### Activity
Output begins at the line with "Task: Switch to the Graphics Card tab" and ends at the last line of the records below. Copy each line in that span exactly, and leave out pictures.

### Records for this exercise
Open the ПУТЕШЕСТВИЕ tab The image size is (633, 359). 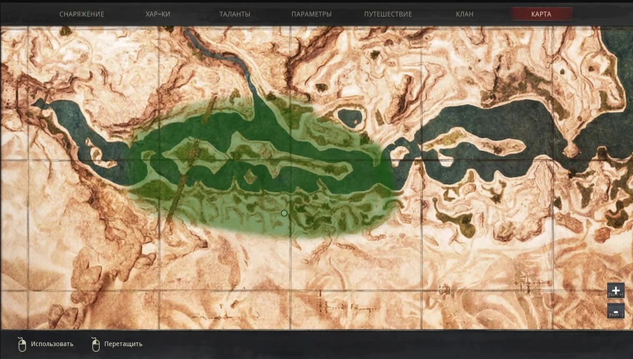(x=388, y=14)
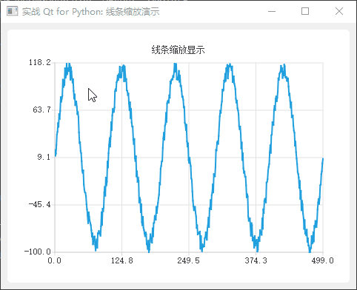The width and height of the screenshot is (357, 290).
Task: Click the -100.0 y-axis tick label
Action: tap(37, 252)
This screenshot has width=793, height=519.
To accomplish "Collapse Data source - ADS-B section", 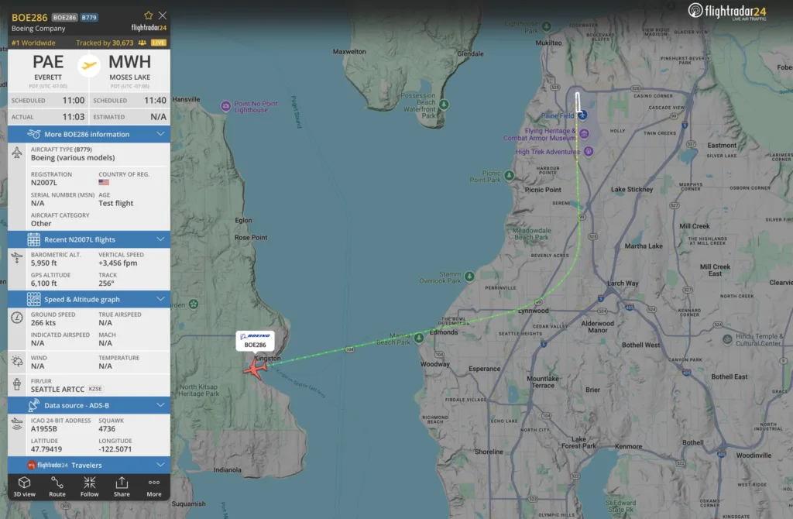I will pos(89,405).
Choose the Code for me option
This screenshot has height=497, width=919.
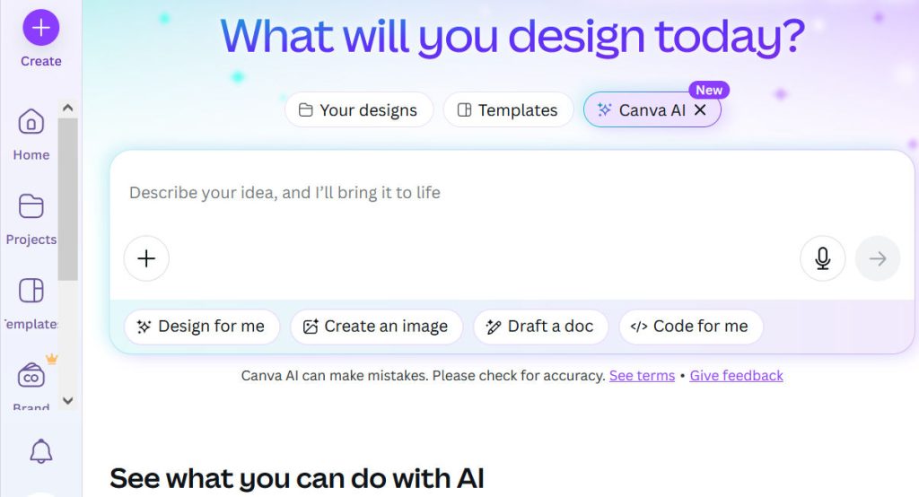coord(690,327)
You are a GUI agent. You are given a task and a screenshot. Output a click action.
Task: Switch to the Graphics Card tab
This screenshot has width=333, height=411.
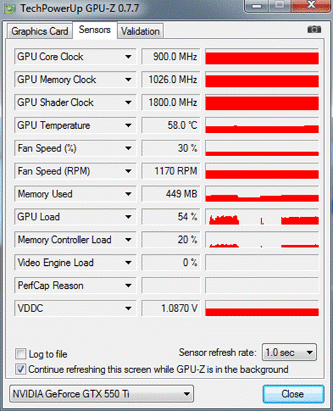(x=39, y=31)
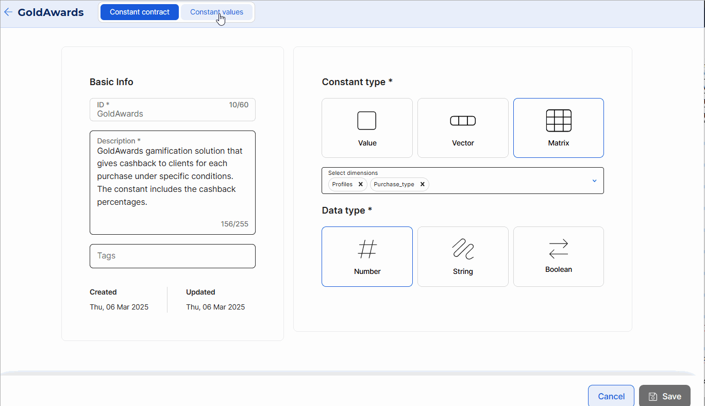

### Result for this exercise
Task: Switch to the Graphics Card tab
This screenshot has width=333, height=411.
(x=39, y=31)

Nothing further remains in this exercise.